In the United States, functionalism was formalized in sociological thinking by Talcott Parsons, who introduced the idea that there are stable structural categories that make up the interdependent systems of a society and functioned to maintain society. He argued that this homeostasis is the critical characteristic of societies. Parsons supported individual integration into social structures, meaning that individuals should find how they fit into the different aspects of society on their own, rather than being assigned roles.
Parsons saw social systems as "a plurality of individual actors interacting with each other in a situation which has at least a physical or environmental aspect, actors who are motivated in terms of a tendency to the "optimization of gratification" and whose relation to their situations, including each other, is defined and mediated in terms of a system of culturally structured and shared symbols.” The foundation of Parsons’ social system is the status-role complex, which consists of structural elements or positions that individuals hold in a system.
These positions are referred to as statuses and are occupied by individuals who must carry out the roles in order to maintain the order of the system. Therefore, within this social system individuals perform certain roles to fulfill the system’s functions; these roles are a function of their statuses. As society progresses there are new roles and statuses that occur, allowing individuals to express their unique personalities resulting in individualism.
Another important aspect of Parsons’ social systems argument is his theory of action. Parsons developed the theory of action based on the idea that the decision making of an individual in a social system has motivational significance to himself. The individual is constantly reminded of the norms and values of society, which binds him to society. The individual is, therefore, motivated to reach personal goals that are defined by their cultural system and simultaneously these goals benefit society as a whole.
Structural functionalism was the dominant approach of sociology between World War II and the Vietnam War.
In the 1960’s Structural Functionalism was quite popular and used extensively in research. It was “… perhaps the dominant theoretical orientation in sociology and anthropology”. However, by the 1970’s, it was no longer so widely credited. "Structural Functionalism has lost much importance, but modified it directs much sociological inquiry."http://en.wikibooks.org/wiki/Sociological_Theory/Structural_Functionalism

Limitations

Structural-functionalism has been criticized for being unable to account for social change because it focuses so intently on social order and equilibrium in society. For instance, in the late 19th Century, higher education transitioned from a training center for clergy and the elite to a center for the conduct of science and the general education of the masses. In other words, education did not always serve the function of preparing individuals for the labor force (with the exception of the ministry and the elite). As structural-functionalism thinks about elements of social life in relation to their present function and not their past functions, structural-functionalism has a difficult time explaining why a function of some element of society might change or how such change occurs. However, structural-functionalism could, in fact, offer an explanation in this case. Also occurring in the 19th Century (though begun in the 18th) was the industrial revolution. The industrial revolution, facilitated by capitalism, was increasingly demanding technological advances to increase profit. Technological advances and advanced industry both required more educated workforces. Thus, as one aspect of society changed - the economy and production - it required a comparable change in the educational system, bringing social life back into equilibrium.

» **Excerpted records**

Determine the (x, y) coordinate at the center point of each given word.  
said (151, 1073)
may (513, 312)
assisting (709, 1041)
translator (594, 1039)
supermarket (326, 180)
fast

» **Written task 1**
Reproduce the passage on structural functionalism between "These positions are" and "resulting in individualism.", inclusive.
» **Written task 2**
According to the passage on structural functionalism, what is the foundation of Parsons' social system?

» **Full solution 1**
These positions are referred to as statuses and are occupied by individuals who must carry out the roles in order to maintain the order of the system. Therefore, within this social system individuals perform certain roles to fulfill the system’s functions; these roles are a function of their statuses. As society progresses there are new roles and statuses that occur, allowing individuals to express their unique personalities resulting in individualism.

» **Full solution 2**
The status-role complex, which consists of the structural elements or positions that individuals hold in a system.